After getting a call late Friday that he had been placed in Hospice, my family packed up the campsite were we'd been vacationing, and drove four hours to see my Opa.
My biggest wish was to pray the Divine Mercy chaplet with/for him. I have known about the chaplet for a long time, but I only recently discovered how powerful it is when said for a dying person. In the two months I have known about this, I have been able to help it be said at the bedside of two of our loved ones. God is good!
Jesus promised St. Faustina, to whom He gave the Divine Mercy chaplet, that "At the hour of their death, I defend as My own glory every soul that will say this chaplet; or when others say it for a dying person, the indulgence is the same" (Diary, 811)
When we arrived at the hospital for my Opa, I felt a bit frantic. I did not want to run out of time! We got to the room, and said our hellos, and then my husband took our children to another waiting area. I was hoping to have a quiet moment alone with my Opa to pray the chaplet, but that was clearly not going to happen soon. So I sat down next to him, and told everyone I was just going to quietly say a prayer.
My Opa couldn't talk at this point, and this side of my family is not Catholic, so I didn't know how people would respond. But they were so eager for me to pray -- and they asked me to pray out loud!
For anyone not familiar with the chaplet, it is said on rosary beads, is so simple and fast, and really just calls on God's mercy. I am so thankful our Lord gave us this prayer for an especially strong weapon to aid the dying, because it is welcoming. I think for some people, especially non-Catholics, who must often be found at bedsides, the rosary may seem long, or off-putting. But the Chaplet of Divine Mercy touches hearts so easily -- as evidenced by the tears I saw running down the faces of my family when I was done.
There is something so beautiful about praying at someone's bedside in this way! In such a helpless time, you truly are doing the most tangible thing possible!
During my visits with my Opa over the next 24 hours, I was able to pray the chaplet again, late in the evening with my two oldest children. I also was able to read him a Psalm, pray the Our Father and a spontaneous prayer with him, and share with him about one of the most difficult moments in my life, when I felt I heard God ask me to trust Him.
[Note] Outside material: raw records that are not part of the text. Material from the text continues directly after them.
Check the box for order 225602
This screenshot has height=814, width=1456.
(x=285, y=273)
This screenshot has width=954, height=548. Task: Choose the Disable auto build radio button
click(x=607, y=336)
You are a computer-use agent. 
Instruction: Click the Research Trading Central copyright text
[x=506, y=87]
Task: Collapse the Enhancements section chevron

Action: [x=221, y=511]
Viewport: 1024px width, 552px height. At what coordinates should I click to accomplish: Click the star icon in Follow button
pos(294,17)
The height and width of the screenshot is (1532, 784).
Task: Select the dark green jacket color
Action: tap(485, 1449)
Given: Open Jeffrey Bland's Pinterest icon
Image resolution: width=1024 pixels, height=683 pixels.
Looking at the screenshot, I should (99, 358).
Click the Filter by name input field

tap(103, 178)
I told my Opa that I had realized yes, God had always been trustworthy in other hard events in my life; and that helped me trust He always would be. I assured my Opa God loved him too. He could trust God too -- God would take care of him through this journey. And I told him God would care for my Nana as well. I promised him we also would take care of her.
I thanked him for his love, for his beautiful, 64-year marriage, for his example of strength.
And I told him I loved him, too.
He couldn't speak, except with his eyes, but I think -- from the expression I saw in those eyes -- he was grateful. I pray and hope my words -- God's words, and love -- helped him find peace through his difficult last days.
After all, my Opa helped me.
When I was young, and trying to climb the tree only the big kids could reach, he gave me a lift.
When I was young, and needed a hand to hold, he held it in his, and danced a skip-step with me, and sang "Doop-Dee-Doo" and "Tea for Two."
Throughout all of my life, even when I didn't realize I needed it, he and my Nana provided me with an example of a committed, loving marriage.
They provided me with lessons in the importance of family, and fun. Opa was famous amongst our relatives for his barbecue chicken. When our family got together, there was always "Opa's famous chicken," and brunches (for some reason he liked to add jelly to his omelets), and lots (LOTS) of other food, and hours upon hours of card playing, and fishing, and laugher -- so much laughter -- and togetherness.
Over the past decade, he had slowed down a lot. But when we visited with our children, there was no doubt in their minds that they were somewhere where people loved them. And our children love their great-grandparents right back. My children have warmed my heart with the depth of love they have shown in their comments over the past few days.
My husband told me that whenever my Opa shook his hand, he felt a deep sense of warmth, appreciation, welcome, love: "And how can you not love someone who makes you feel like that?"
| Opa and Brendan when he was a little guy. Doesn't he resemble Nick? |
And for me -- what it meant to know there was one person to whom, when I said, "I love you," would always respond, "Not as much as I love you!" I would argue with him a bit, but there it stood, and deep down, I suspected he was right. I suspected there was something about being a grandparent that enabled him to love me even more than I loved him -- even though I did love him so much. I told him I looked forward to hopefully someday discovering that love a grandparent has for their grandchildren.
I am so thankful that, instead of questioning (in fun) whether he could really love me more, last weekend I was simply able to look him in the eyes and say, "Thank you. I know you love me so much. And it has meant the world to me."
May you rest in the Lord's presence and peace, dear Opa.